New Exhibition at NJ State Museum Explores Beauty, Complexity of Black Culture

The New Jersey State Museum will present “Posing Beauty in African American Culture,” a touring exhibition opening January 29, 2022. The exhibition explores the contested ways in which African and African American beauty have been represented in historical and contemporary contexts. Throughout the Western history of art and image-making, the relationship between beauty and art has become increasingly complex within contemporary art and popular culture.  The exhibition, organized by the Department of Photography & Imaging at New York University, Tisch School of the Arts and curated by Deborah Willis, PhD, University Professor and Chair of the Department, will be presented on the Museum’s main first floor gallery through May 22, 2022.

“Posing Beauty in African American Culture” challenges contemporary understandings of beauty by framing notions of aesthetics, race, class and gender within art, popular culture and politics.
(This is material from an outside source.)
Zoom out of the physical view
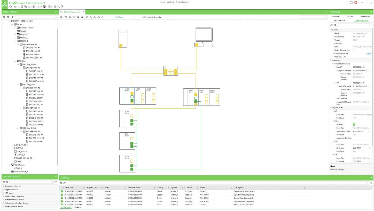Viewport: 374px width, 211px height. (x=82, y=17)
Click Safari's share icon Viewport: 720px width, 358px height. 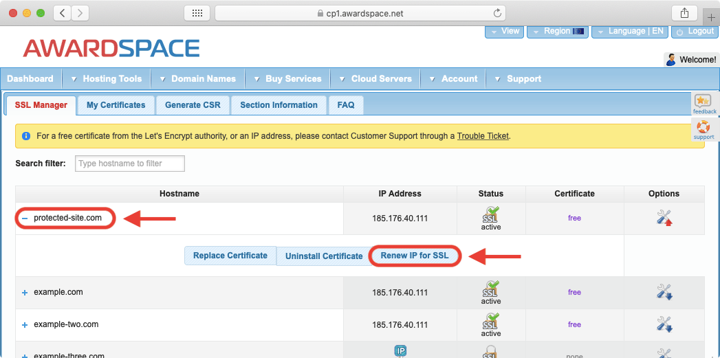click(684, 13)
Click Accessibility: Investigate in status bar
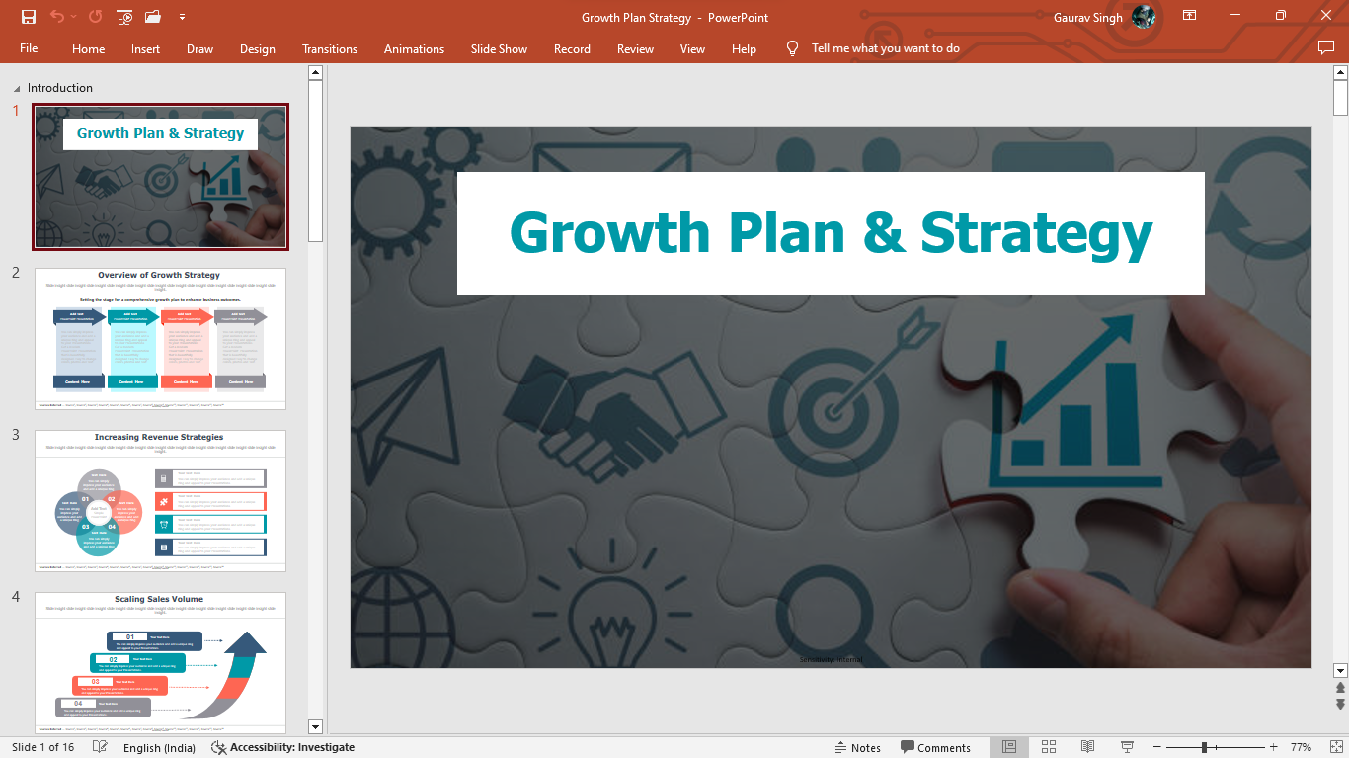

New Jersey Secretary of State Tahesha Way notes, “This important and visually stunning exhibition has been travelling the country, and we are so pleased to be able to present it to New Jerseyans and provide them with the opportunity to explore the ideas presented.”
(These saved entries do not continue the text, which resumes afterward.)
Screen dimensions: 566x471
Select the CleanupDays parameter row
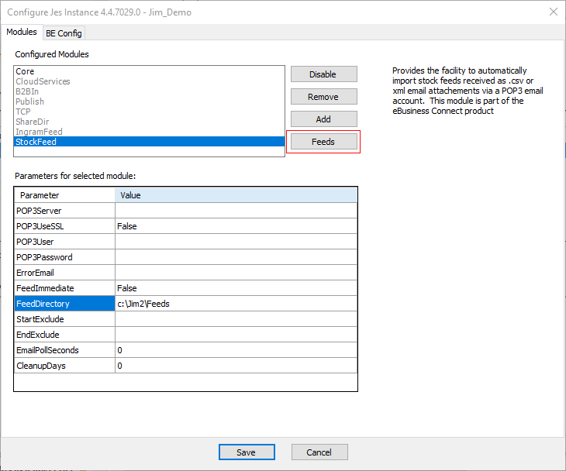tap(64, 366)
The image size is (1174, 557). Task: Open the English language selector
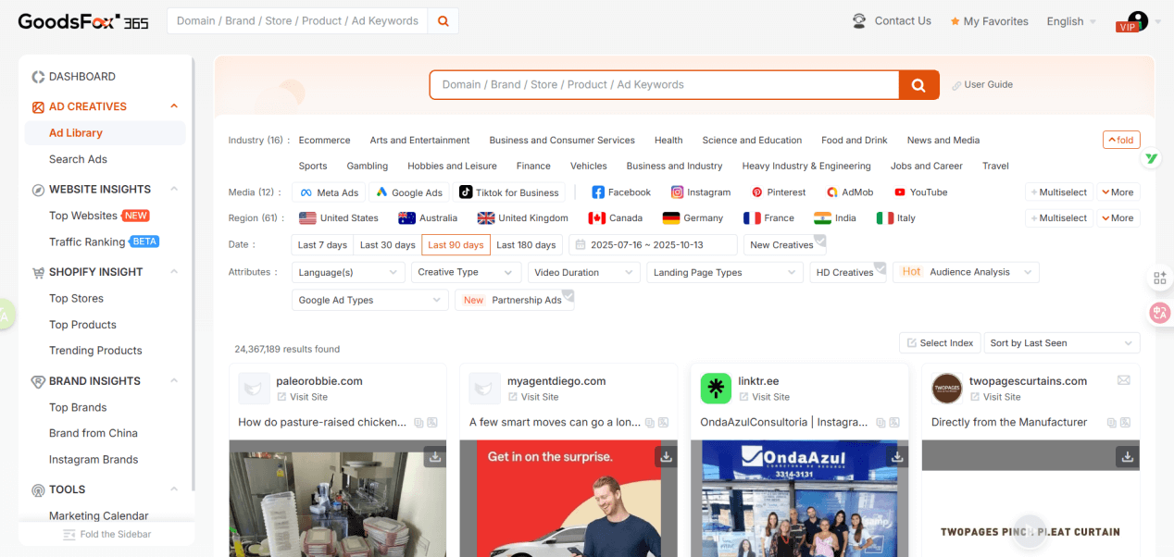tap(1070, 21)
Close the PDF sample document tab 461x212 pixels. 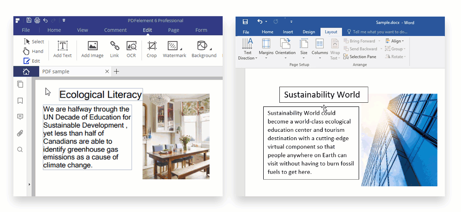[x=107, y=71]
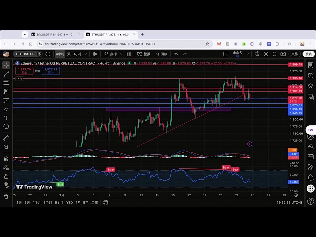Image resolution: width=316 pixels, height=237 pixels.
Task: Select the Text tool in left toolbar
Action: coord(6,118)
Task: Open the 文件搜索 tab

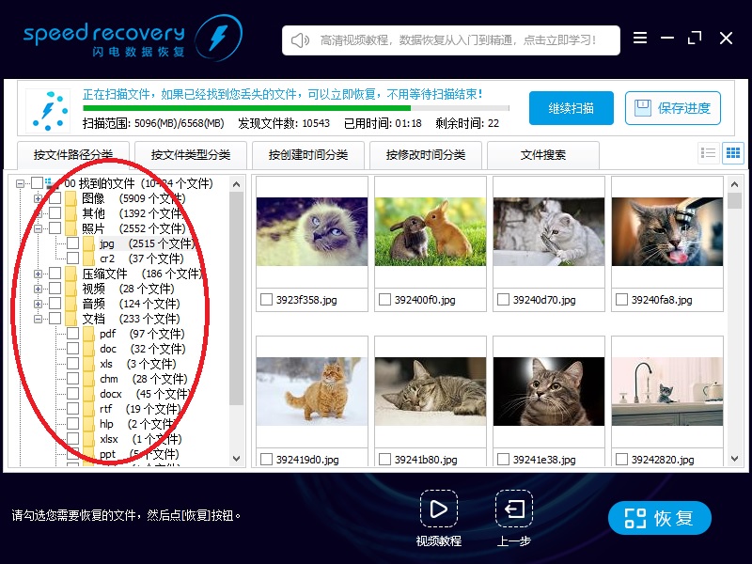Action: point(543,154)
Margaret O’Reilly, Museum Executive Director and Curator of Fine Art added, “This powerful exhibition explores the beauty and complexity of black culture, while also discussing beauty as a political act.  This will be our first new exhibition since the shutdown and know that visitors will find the topics both timely and thought-provoking. The photographers in the show are renowned and we are particularly pleased that three of the artists featured – Anthony Barboza, Gordon Parks and Wendell A. White – are also represented in the State Museum’s Fine Art collection.”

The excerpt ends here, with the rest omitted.